Ve sonra gidiyoruz. Tipik bir Indiana Jones macerasında, önce at sırtında, ardından Antonio Banderos'un Tin Tin versiyonunun kaptanlığını yaptığı bir Yunan dalış teknesi olan Faslı bir tuk-tuk'ta ve bir dizi gizli mağarada ve düşen uçakta.

Yeni yüzler

Yaşlanan maceracıya gerekli genç dengeyi sağlamak için yeni yönetmen James Mangold (bu, seride Steven Spielberg tarafından yönetilmeyen tek filmdir) Phoebe Waller-Bridge Indy'nin eski arkadaşı Basil Shaw'ın kızı olarak. Buna karşılık, yaramaz yardımcısı yeni gelen Ethann Isidore genç bir hırsız olarak

Herhangi bir önemli rolde kadınların önemli ölçüde eksik olduğu bir dizide, Waller-Bridge, bilinçsizce Han Solo'nun haydut cazibesini yansıtan bir karaktere sahip bir baloya sahipken, Isidore kendisine verilen az şeyi iyi yapıyor.

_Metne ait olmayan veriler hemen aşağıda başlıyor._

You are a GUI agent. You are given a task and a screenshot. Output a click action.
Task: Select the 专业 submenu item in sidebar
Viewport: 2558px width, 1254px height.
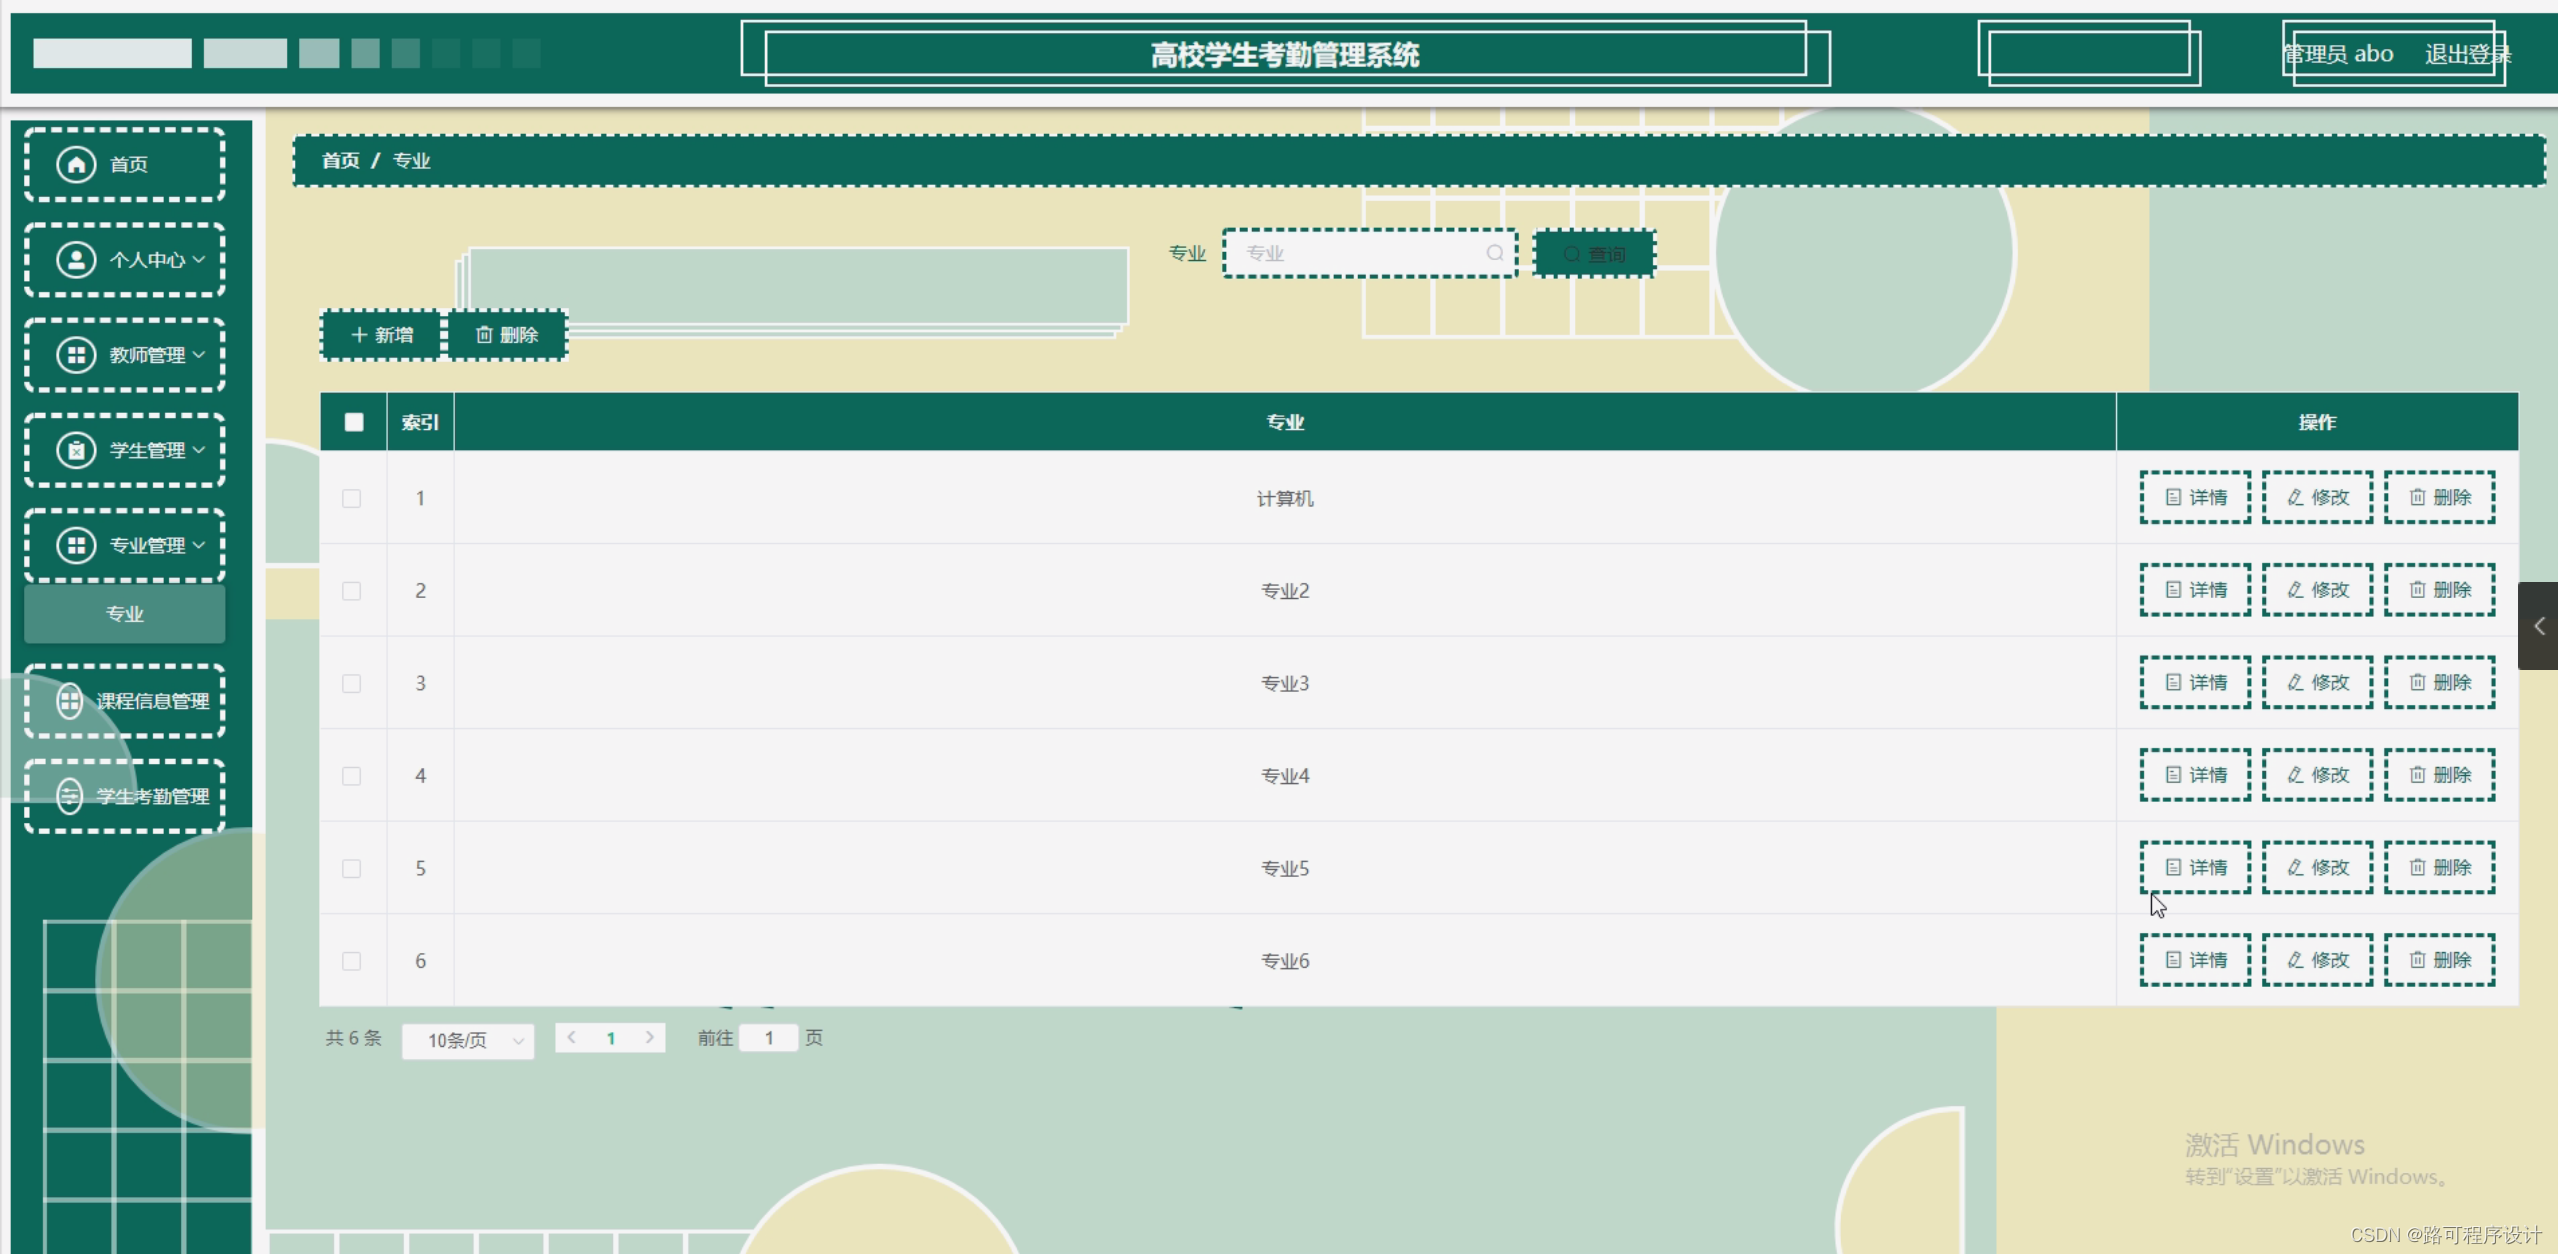[125, 614]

Tempo hızlı ve çılgın ama belki biraz fazla Jason Bourne, özellikle Marakeş'teki kovalamaca sekansı. Yine de genel olarak, Mangold'un yönetmenliği ustaca ve orijinal filmleri çok heyecan verici ve izlenebilir kılan görsel aksiyon şakalarına sadık.

Elbette yaş ve zamanın geçişi hakkında yinelenen pek çok şaka var ve uygun şekilde zamanın kendisi film için bir motif haline geliyor. Waller-Bridge ile kilit bir sahnede, şimdi hayatının alacakaranlığında olan Indy'nin kendisi, sahip olduğu zamanın getirdiği pişmanlıklarla mücadele ediyor ve yapabilseydi neyi değiştirebileceğini düşünüyor.

Açıklamayacağım sonuç zekice ve şaşırtıcı. Seriden eski bir hayran favorisinin ortaya çıkışı, sonunda beklenmedik derecede güçlü bir acıklı an sağlar. Ve bu, bu büyük kaşifin son macerasının sonuna tamamen yakışan bir andır. Indy son kez bir patlama ile geri döndü.Konuşma

Yazar hakkında

Kate Cotter, Yayın Öğretim Görevlisi, İskoçya'nın Batı Üniversitesi

Bu makale şu adresten yeniden yayınlandı: Konuşma Creative Commons lisansı altında. Okumak Orijinal makale.